Sowell wants to know if any local roads would be impacted by the train and how that would affect first responders. He added he's also gotten lots of complaints from residents about agents for the railroad who've wanted to come onto their property.
Texas Central issued a response to the sheriffs' comments:
"Texas Central's commitment to public safety is absolute and unwavering. The bullet train will bring the safest mode of transportation available and we look forward to working cooperatively with county judges, sheriffs and other local officials to develop world-class public safety, system security, and emergency preparedness plans of which all Texans can be proud."
"The DEIS states that Texas Central ‘would coordinate with TxDOT or the appropriate local jurisdiction and any potentially affected emergency responders during final design to avoid any appreciable negative impact to emergency response times.' This outreach has already begun and there are requirements and guidelines at the Federal and State level that will ensure it continues."

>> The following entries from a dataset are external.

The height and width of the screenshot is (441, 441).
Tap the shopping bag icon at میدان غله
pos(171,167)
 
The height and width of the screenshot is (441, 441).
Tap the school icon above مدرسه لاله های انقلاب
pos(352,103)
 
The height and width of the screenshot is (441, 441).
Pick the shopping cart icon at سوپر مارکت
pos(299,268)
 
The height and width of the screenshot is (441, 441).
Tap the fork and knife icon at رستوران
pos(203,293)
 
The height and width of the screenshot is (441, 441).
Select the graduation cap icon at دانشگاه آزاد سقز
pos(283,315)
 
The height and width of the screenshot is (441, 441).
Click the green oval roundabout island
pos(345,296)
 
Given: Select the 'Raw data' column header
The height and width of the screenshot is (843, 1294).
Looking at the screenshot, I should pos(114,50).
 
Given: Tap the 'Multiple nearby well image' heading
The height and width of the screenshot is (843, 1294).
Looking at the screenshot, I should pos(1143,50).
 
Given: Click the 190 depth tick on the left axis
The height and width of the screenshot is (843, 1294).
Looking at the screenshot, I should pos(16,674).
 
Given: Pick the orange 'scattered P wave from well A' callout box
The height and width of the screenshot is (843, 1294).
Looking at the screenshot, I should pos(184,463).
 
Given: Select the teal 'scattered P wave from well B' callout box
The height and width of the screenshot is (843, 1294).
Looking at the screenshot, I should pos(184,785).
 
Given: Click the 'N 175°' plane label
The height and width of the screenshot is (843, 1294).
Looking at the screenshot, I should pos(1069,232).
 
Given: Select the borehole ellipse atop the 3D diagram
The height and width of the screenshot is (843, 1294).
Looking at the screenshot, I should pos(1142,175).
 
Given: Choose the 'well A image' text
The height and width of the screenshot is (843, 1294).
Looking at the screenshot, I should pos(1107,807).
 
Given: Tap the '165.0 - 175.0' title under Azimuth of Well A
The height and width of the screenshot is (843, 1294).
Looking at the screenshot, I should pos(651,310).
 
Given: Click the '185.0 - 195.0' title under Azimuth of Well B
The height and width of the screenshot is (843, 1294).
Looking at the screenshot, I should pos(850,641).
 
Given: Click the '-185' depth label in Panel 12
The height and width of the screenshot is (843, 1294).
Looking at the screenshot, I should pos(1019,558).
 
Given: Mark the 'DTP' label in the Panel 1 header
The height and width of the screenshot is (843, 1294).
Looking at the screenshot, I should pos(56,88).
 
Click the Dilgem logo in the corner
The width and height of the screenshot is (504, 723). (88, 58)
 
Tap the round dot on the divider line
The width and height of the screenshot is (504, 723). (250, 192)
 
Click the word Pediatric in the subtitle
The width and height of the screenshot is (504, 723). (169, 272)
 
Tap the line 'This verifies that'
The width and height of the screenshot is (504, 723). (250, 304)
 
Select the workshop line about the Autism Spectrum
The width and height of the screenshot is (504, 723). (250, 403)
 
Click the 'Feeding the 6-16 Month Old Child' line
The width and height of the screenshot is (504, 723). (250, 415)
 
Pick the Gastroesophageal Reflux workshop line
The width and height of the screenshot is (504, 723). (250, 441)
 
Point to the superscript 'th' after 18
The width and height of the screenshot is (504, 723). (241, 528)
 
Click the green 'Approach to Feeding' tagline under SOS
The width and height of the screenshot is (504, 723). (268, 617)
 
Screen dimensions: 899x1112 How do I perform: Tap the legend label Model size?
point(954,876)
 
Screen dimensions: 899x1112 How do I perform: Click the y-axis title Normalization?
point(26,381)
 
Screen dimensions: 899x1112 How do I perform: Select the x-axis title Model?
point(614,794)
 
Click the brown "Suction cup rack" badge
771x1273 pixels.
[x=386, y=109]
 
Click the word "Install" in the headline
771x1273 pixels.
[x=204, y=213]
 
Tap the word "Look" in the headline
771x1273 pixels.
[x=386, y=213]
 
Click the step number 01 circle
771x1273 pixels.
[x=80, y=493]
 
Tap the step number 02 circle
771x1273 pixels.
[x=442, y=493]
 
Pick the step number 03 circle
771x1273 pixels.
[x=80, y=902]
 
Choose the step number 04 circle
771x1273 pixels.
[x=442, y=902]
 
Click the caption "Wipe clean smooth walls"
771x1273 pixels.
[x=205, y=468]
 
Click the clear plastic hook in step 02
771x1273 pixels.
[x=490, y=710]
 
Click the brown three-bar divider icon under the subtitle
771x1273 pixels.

Texas Central wants to build a privately-funded high-speed train between Houston and Dallas with a travel time of about 90 minutes. It's also planning a stop near College Station. But at a series of public meetings held by the Federal Railroad Administration, dozens of landowners spoke out against the project. They said they don't want to sell their property and they also worry how the train would affect their rural quality-of-life.